Activity ::
Do any lines in the data below contain "blue"? If so, copy every one of them.
---------- Exercise data
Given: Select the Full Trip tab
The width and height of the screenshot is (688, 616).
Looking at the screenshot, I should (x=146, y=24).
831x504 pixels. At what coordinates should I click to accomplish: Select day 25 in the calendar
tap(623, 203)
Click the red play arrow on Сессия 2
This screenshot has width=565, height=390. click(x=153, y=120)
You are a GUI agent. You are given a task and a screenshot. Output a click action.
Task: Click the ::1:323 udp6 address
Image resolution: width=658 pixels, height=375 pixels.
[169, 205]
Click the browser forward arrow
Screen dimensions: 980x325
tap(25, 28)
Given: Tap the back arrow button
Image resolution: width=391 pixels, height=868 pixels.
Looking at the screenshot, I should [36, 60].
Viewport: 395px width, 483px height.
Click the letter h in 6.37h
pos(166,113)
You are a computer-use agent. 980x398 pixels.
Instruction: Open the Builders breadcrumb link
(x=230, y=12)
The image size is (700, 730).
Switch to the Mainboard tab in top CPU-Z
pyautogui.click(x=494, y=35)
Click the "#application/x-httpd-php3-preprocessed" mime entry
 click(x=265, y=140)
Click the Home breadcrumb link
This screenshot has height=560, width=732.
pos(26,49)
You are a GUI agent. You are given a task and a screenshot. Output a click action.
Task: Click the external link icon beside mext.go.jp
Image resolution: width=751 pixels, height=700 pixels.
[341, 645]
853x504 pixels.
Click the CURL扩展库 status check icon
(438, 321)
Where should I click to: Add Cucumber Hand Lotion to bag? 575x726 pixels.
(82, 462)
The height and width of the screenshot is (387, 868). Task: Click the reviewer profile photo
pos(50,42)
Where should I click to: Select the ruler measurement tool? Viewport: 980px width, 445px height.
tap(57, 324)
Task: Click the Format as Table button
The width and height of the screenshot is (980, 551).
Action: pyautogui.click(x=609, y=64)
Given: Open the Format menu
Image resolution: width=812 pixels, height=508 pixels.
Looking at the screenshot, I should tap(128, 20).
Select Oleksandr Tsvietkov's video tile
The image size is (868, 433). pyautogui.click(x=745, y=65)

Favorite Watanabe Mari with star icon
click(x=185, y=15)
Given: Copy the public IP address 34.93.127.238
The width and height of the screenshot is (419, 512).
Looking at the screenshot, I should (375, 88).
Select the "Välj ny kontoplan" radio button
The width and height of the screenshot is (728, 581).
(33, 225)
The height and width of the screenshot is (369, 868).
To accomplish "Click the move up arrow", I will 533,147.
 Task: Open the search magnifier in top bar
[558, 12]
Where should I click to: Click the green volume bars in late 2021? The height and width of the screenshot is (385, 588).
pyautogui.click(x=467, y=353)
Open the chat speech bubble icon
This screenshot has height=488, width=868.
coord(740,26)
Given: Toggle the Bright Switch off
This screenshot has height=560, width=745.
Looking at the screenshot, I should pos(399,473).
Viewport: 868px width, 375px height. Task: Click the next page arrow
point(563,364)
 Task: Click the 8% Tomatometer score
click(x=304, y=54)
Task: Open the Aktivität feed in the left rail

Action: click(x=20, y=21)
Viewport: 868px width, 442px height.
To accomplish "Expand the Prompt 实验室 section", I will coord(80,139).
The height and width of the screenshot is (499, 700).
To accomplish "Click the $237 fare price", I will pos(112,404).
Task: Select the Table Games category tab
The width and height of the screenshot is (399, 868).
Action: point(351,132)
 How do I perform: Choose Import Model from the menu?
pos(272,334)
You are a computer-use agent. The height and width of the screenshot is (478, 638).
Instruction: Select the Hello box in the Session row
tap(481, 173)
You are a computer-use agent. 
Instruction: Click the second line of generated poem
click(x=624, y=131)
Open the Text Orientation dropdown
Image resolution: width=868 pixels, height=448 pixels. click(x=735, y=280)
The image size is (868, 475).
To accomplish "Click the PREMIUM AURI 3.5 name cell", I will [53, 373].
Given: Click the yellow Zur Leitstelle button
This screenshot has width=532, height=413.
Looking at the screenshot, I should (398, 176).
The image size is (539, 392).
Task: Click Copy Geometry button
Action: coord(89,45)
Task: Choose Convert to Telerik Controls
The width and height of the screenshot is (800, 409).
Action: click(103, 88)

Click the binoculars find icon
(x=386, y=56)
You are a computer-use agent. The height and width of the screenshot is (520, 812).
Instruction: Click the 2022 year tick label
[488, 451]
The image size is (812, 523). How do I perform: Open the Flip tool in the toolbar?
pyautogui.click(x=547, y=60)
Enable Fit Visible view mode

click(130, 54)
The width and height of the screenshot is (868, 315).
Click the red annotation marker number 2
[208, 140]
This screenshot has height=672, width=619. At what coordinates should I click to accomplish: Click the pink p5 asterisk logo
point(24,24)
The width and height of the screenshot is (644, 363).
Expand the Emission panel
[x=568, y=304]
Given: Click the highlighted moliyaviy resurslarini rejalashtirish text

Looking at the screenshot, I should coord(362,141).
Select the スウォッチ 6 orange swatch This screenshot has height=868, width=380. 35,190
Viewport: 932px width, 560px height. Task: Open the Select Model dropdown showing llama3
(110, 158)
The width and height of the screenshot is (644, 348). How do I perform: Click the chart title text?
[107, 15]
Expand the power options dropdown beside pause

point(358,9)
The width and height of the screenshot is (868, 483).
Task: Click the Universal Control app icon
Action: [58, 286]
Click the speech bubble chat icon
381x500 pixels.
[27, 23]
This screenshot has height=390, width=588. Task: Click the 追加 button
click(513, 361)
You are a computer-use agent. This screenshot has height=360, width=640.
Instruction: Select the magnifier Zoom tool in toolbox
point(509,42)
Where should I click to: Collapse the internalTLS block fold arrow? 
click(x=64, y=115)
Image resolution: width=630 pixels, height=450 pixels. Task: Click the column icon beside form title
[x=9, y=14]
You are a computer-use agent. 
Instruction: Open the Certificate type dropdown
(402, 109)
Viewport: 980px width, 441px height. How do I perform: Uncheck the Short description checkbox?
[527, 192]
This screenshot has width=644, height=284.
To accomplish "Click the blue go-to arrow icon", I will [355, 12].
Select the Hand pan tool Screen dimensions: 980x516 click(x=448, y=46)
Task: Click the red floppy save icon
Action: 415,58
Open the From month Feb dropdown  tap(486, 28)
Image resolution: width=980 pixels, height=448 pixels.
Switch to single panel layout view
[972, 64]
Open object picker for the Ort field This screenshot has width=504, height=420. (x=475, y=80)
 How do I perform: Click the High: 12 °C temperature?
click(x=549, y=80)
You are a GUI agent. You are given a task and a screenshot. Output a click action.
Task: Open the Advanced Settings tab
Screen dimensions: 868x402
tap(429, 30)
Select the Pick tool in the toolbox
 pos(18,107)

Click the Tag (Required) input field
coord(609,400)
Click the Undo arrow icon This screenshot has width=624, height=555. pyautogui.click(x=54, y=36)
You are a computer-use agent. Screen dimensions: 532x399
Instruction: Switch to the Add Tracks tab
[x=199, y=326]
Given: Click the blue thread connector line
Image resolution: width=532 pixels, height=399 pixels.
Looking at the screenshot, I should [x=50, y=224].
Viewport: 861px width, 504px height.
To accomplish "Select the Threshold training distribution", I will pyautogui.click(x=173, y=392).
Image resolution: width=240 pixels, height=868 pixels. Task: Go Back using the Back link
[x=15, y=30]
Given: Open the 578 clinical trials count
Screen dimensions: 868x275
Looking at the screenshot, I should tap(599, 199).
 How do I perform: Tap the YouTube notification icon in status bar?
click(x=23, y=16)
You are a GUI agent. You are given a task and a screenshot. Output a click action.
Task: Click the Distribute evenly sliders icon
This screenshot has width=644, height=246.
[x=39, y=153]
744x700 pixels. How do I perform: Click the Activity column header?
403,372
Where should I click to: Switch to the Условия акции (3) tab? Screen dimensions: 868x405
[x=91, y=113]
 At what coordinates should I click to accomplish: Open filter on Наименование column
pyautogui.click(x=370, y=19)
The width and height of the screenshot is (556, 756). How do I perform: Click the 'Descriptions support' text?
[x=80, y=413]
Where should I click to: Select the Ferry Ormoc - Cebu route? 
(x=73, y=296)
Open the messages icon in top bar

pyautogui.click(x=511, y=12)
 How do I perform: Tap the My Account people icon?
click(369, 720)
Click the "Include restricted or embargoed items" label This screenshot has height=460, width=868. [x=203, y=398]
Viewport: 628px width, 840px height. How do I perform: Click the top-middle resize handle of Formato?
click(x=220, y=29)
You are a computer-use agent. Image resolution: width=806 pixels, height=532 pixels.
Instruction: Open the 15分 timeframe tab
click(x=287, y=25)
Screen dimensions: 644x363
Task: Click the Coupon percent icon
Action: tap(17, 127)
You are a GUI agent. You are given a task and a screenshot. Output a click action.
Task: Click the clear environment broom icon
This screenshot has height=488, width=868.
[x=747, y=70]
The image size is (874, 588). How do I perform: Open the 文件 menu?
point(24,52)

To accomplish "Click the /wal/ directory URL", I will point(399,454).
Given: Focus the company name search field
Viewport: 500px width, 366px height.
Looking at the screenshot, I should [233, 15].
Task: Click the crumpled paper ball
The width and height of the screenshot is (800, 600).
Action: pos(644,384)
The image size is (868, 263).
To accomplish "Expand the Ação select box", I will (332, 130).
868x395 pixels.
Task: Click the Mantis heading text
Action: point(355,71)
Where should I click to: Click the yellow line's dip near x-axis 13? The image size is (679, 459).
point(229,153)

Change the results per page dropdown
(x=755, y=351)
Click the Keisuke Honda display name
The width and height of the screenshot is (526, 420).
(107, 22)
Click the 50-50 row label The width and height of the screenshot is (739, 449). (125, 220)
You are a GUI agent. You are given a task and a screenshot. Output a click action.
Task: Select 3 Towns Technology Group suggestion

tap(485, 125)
--------------------
Solution to this task ::
To accomplish "Click the blue go-to arrow icon", I will [355, 12].
Given: Click the blue thread connector line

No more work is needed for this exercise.